Pickling is the method of food preparation most often associated with home canning. Once used almost exclusively for its powers of preservation, packing vegetables or fruit in a brine of vinegar, salt and various herbs and spices not only helps stave off bacteria, it provides a flavor profile without compare. If you can grow it, it can probably be pickled, and everything from the classic cucumber to peaches or lemons is fair game for home canners. Brines ranging from sweet to spicy help preserve produce for long-term storage though canning.
If pickles are the best-known method for processing canned produce, jams and jellies are a close second. The process relies on pectin, a naturally occurring polysaccharide that creates a firm, spreadable consistency in liquids or pureed fruits when heated and combined with sugar in carefully calculated ratios. Some types of fruit, like apples and grapes, are naturally high in pectin and can be made into jam or jelly by simply adding sugar and bringing to a hard boil, but supplemental pectin in powdered or liquid form is a common practice when trying to establish desired consistency. Jams and jellies are an easy way to can fruit surpluses for shelf-stable storage.

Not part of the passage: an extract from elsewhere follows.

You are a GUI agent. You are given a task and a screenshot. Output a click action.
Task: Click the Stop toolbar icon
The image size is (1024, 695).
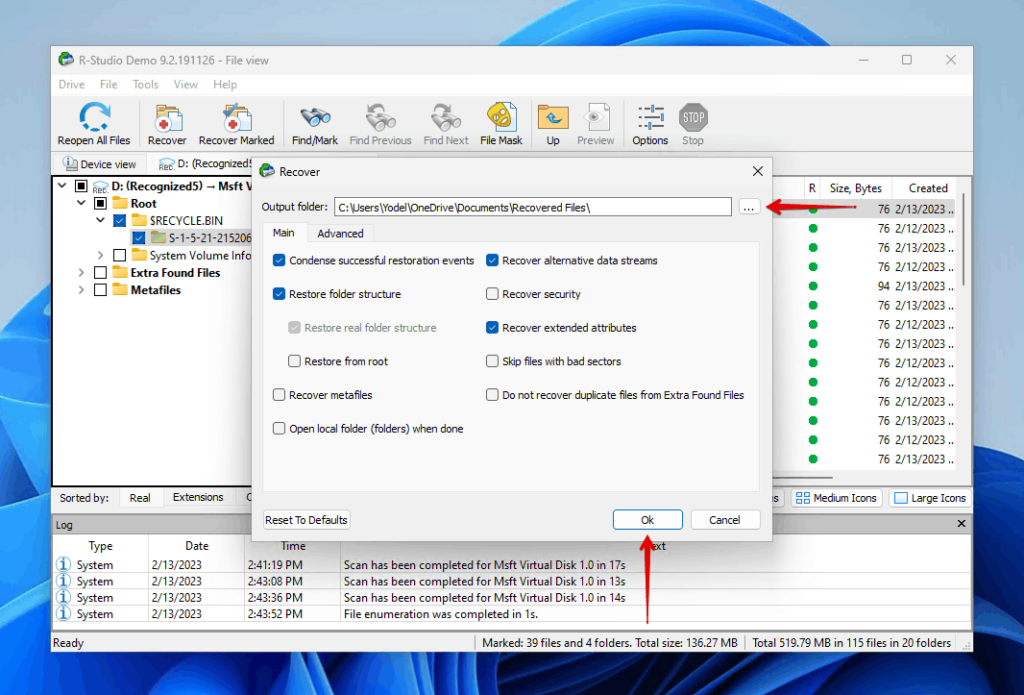[x=692, y=118]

A 10 to 50 percent solution of water and sugar helps canned fruit retain color, texture and shape. A 10-20 percent sugar solution best approximates the flavor of fresh fruit, but increased sugar content helps to tame naturally tart fruits like sour cherries or some types of apples.
Processing jars of canned produce in a water bath or pressure canner forces the air out of jars, creating a vacuum that protects the contents from the development of bacteria. A “headspace” of at least 1/2 inch is left at the top of each jar to allow air to be pulled from the jar during sealing. Once sterile jars have been packed, wiped clean and capped with fresh lids and bands, they are lowered into a large pot filled with boiling water or locked into a pressure canner. Jars should rest on a rack to prevent contact with the bottom of the pot to prevent burning or jar breakage. Consult processing guides to determine the length of time required for the project, depending on contents, jar size and altitude to provide the heat necessary to create an airtight seal without overcooking food within. Once processed jars have been removed, they should be left to rest at room temperature. As jars cool, a *pop* should sound as the lid contracts, indicating a seal has been established. Once jars have completely cooled, press the lid down firmly. If the lid buckles when pressed, no seal is present and the jar cannot be safely stored for extended periods.
Once jars have been appropriately processed and the presence of a seal has been verified, canned food is ready to be stored. Kept in a cool dry location, many canned goods may be stored for a year or longer without significant loss of flavor or texture. Label all jars with the contents and canning date.